東京大賞典結果

 まだ日付は変わっていないのですが、12月30日分の記事として掲載しておきます。大井では第58回東京大賞典が行なわれました。東京大賞典の時期になると、いよいよ今年も終わりなのだなあ、と毎年実感させられます。スマートファルコンが引退し、フリオーソとエスポワールシチーとトランセンドはとっくに全盛期を過ぎ、この1年間でダート路線の主役はがらりと変わったように思います。今年の帝王賞を楽勝し、ダート路線の新たな主役と期待されたゴルトブリッツは残念ながら死亡し、ジャパンカップダートを完勝したニホンピロアワーズは出走してこなかったので、やや寂しい出走馬構成になってしまった感は否めませんでしたが、それでも今年最後の大レースということで、楽しみではありました。
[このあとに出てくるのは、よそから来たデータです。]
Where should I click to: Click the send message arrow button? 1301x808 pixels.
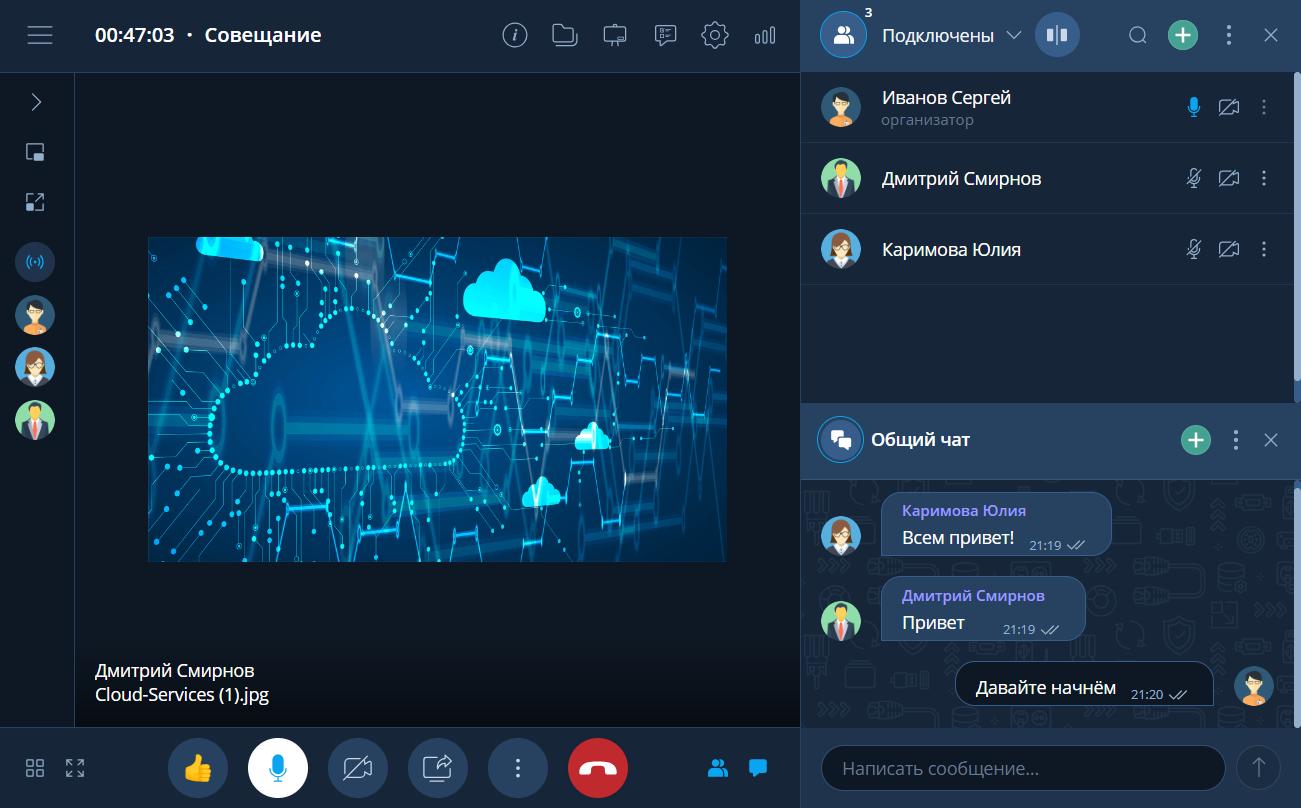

 レースは、エスポワールシチーがスタートで躓いて大きく出遅れ、フリオーソが逃げて遅い流れとなりました。フリオーソは久々ということもあってか直線で失速し、前につけたローマンレジェンドが抜け出し、そこを外からワンダーアキュートが追い込んできて、ワンダーアキュートが差しそうだな、と一瞬思ったのですが、外を回った分の差ということなのか、鞍上の差もあったのか、直線半ばで脚色が鈍り、ローマンレジェンドが粘り切って勝ち、ワンダーアキュートはハタノヴァンクールにも差されて3着に終わりました。来年のダート路線のことを考えると、まだ活力を維持しているとはいえ、6歳のワンダーアキュートが勝つよりも、4歳のローマンレジェンドが勝ち、3歳のハタノヴァンクールが2着という結果のほうが盛り上がりそうなので、これでよかったのではないか、とも思います。
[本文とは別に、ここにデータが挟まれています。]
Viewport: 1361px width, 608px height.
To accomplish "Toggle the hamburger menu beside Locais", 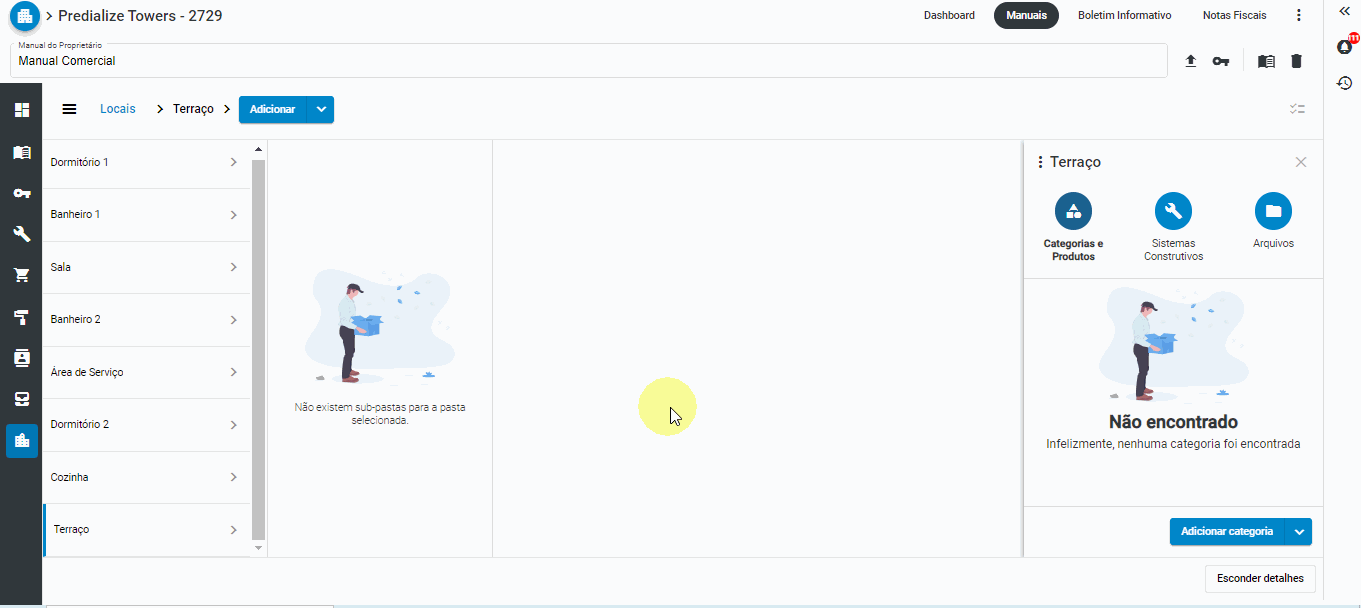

 この東京大賞典で、ボンネビルレコードとフリオーソは引退となるようです。ともに長くに亘ってダート路線を盛り上げ続けてきた名馬でした。正直なところ、フリオーソは2歳時に私が抱いていた期待からするとやや物足りない成績だったのですが、それでも2歳から8歳までずっと一線級で活躍し続けたのは見事なもので、本当に偉大な名馬でした。エスポワールシチーは大きく出遅れたのが敗因とはいえ、それがなくても勝てなかっただろう、と思います。エスポワールシチーがもう最強馬の座に返り咲くことはなさそうですが、相手関係に多少恵まれれば、まだどこかで大レースを勝てるのではないか、と思います。エスポワールシチーの1歳下のトランセンドの不振は深刻で、一線級への返り咲きは難しそうです。